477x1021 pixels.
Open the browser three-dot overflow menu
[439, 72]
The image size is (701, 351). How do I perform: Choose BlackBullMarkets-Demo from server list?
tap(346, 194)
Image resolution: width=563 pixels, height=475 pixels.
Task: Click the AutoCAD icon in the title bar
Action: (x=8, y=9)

==

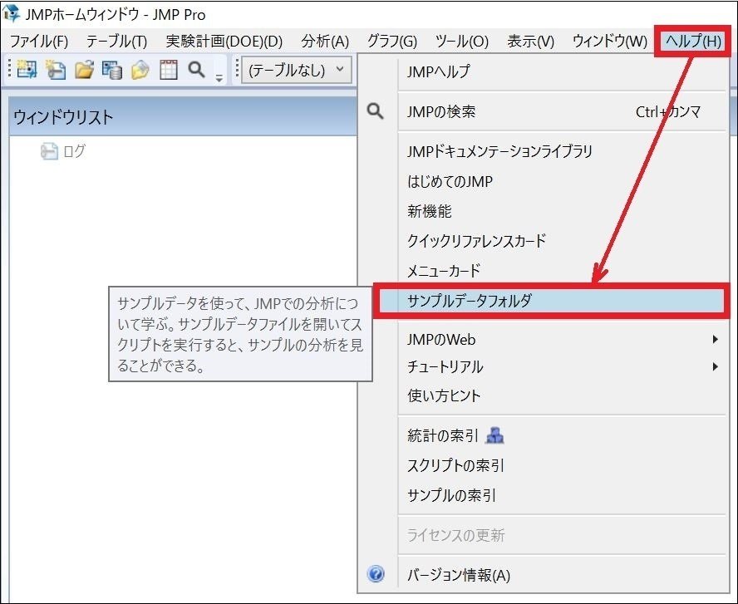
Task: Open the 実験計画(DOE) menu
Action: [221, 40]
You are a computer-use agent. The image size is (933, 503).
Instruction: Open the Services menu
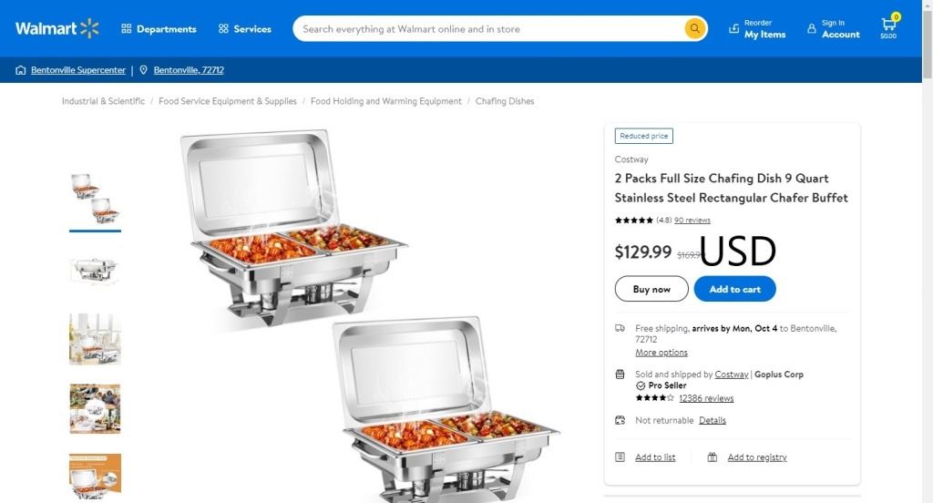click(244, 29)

...

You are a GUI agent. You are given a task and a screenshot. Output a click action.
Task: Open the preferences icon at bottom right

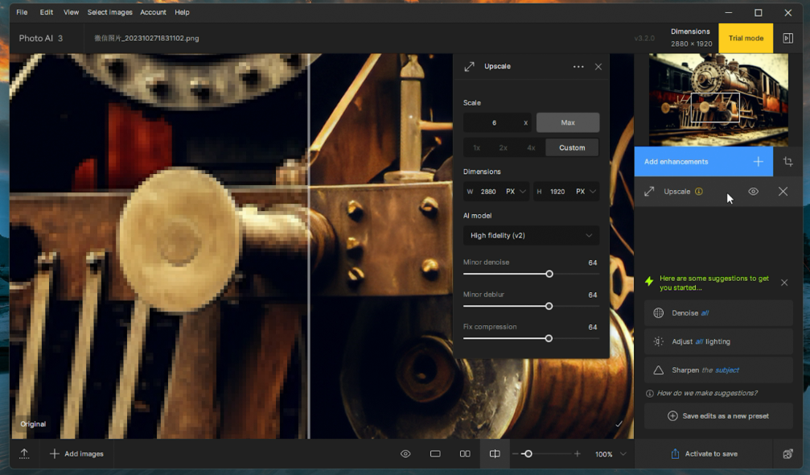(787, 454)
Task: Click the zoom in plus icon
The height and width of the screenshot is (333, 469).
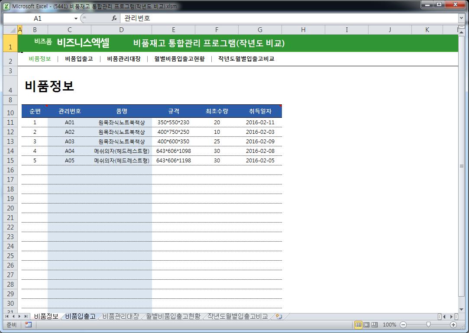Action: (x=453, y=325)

* _WHAT TO PRODUCE_:
For each line in the entries that contains the string "agent", make a copy.

* _RESPONSE TO THE TASK_:
You are a computer-use agent. The image size is (933, 503).
You are a GUI agent. You are given a task and a screenshot. Output a click action.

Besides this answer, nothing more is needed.